Bail d’habitation : Halte aux clauses abusives !

Le contrat de bail est considéré comme le régisseur de la relation locative entre le locataire et le propriétaire à partir du moment de sa signature. Par ailleurs, il existe des clauses souvent retrouvées dans le contrat de bail qui sont interdites par la loi. D’autres clauses sont tout simplement abusives, créant un écart de droit, notamment au profit du propriétaire. Ainsi, voici ce qu’il faut savoir afin de reconnaitre les abus et faire valoir ses droits.

Outre les clauses imposées par la loi, les deux parties sont libres d’en ajouter d’autres afin de rendre leur relation locative la plus claire possible. C’est spécialement parmi ces clauses rajoutées qu’il faut diriger l’attention.

Une clause abusive : qu’est-ce que c’est ?
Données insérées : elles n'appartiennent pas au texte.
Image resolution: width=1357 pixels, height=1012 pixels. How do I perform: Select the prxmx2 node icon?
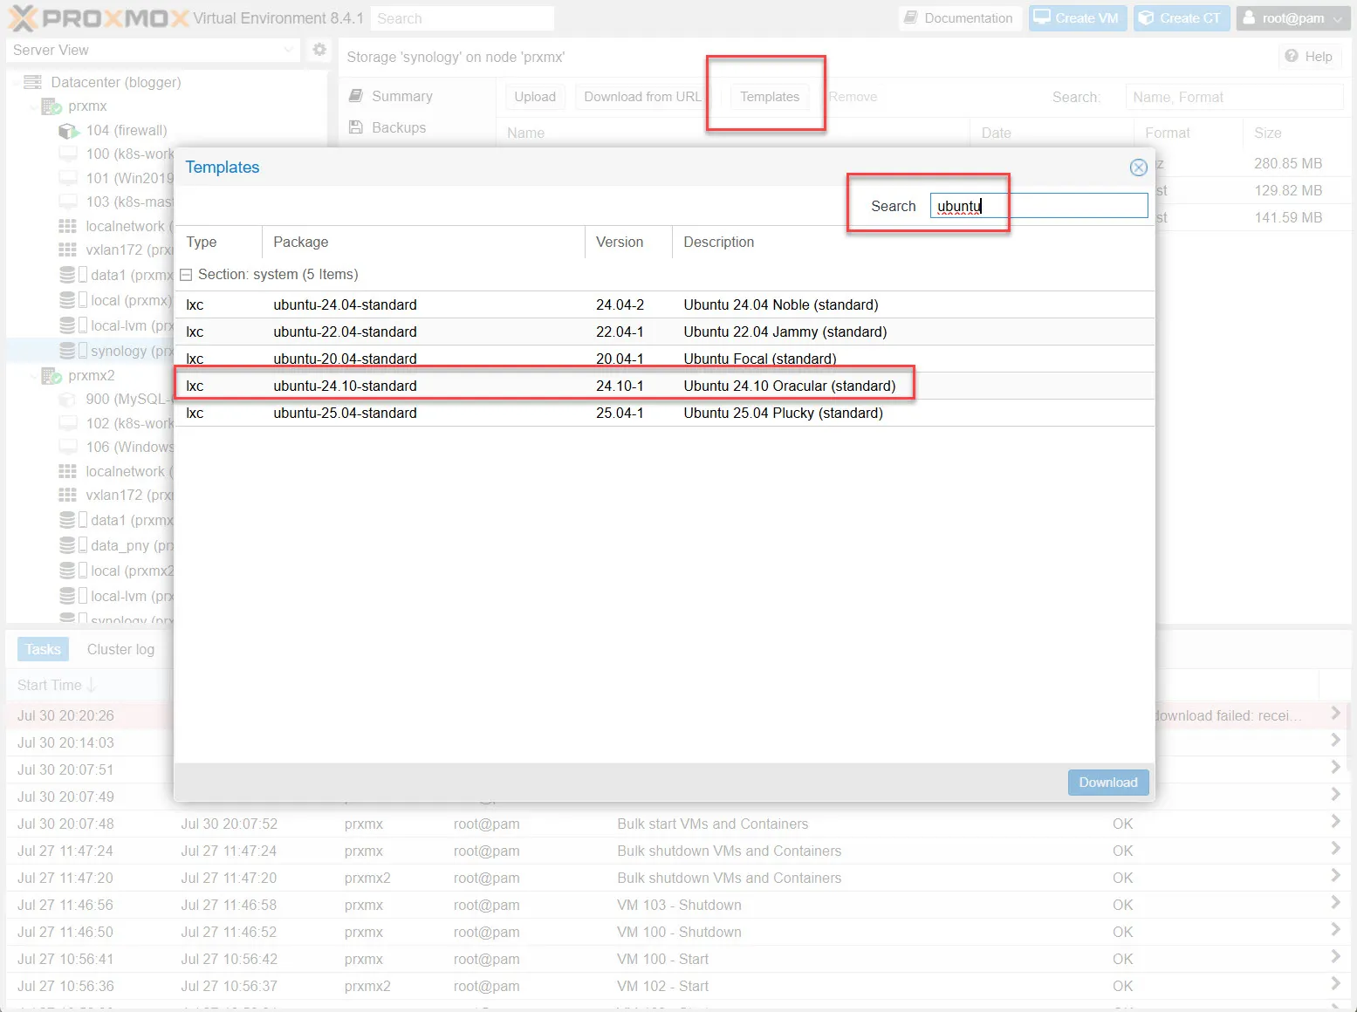coord(51,376)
Dans un bail d’habitation, les droits et obligations du propriétaire et du locataire sont mentionnés. Parmi les clauses prévues par le bail, il peut y avoir quelques unes qui entravent à l’équilibre des droits entre les deux parties. À ce moment-là, on est en présence d’une clause abusive.

Dans la loi française, il existe le type de clause dite noire qui est interdit. Si l’on en rencontre dans un contrat de bail, elles sont perçues comme non écrites ou invalides. En revanche, les clauses dites grises peuvent faire l’objet d’un litige, où le propriétaire doit en justifier l’existence.

L’inventaire des clauses illicites d'un bail d'habitation

Il s’agit des clauses noires, se portant sur la privation au locataire de ses droits citoyens, l’exonération du propriétaire de ses responsabilités, l’attribution au propriétaire du pouvoir total de modification des clauses obligatoires du contrat et du contrôle de celles-ci, la suppression du droit de réparation des préjudices que le propriétaire a causés.

En outre, il touche également l’appel au respect du contrat pour le locataire uniquement, l’interdiction au locataire de son droit de résiliation et la demande de préavis plus long ou d’indemnité lors de la résiliation du bail, la facilitation de résiliation pour le propriétaire ; et l’attribution forcée de la charge de la preuve au locataire.

L’inventaire des clauses abusives

Les clauses abusives concernent l’autorisation du propriétaire à conserver les sommes acquises en cas de non-conclusion du contrat, la facilitation de la résiliation par le propriétaire, la modification des clauses obligatoires par le propriétaire ; et l’indication d’une date d’exécution du contrat non conforme à la loi.

De même, il y a la prévision d’un engagement ferme du locataire, la complexité des modalités de résiliation par le locataire, l’imposition au locataire d’indemnités disproportionnées pour non-respect de ses obligations, la limitation de preuves dont dispose le locataire ; et la limitation du locataire à recourir à la justice en cas de litige.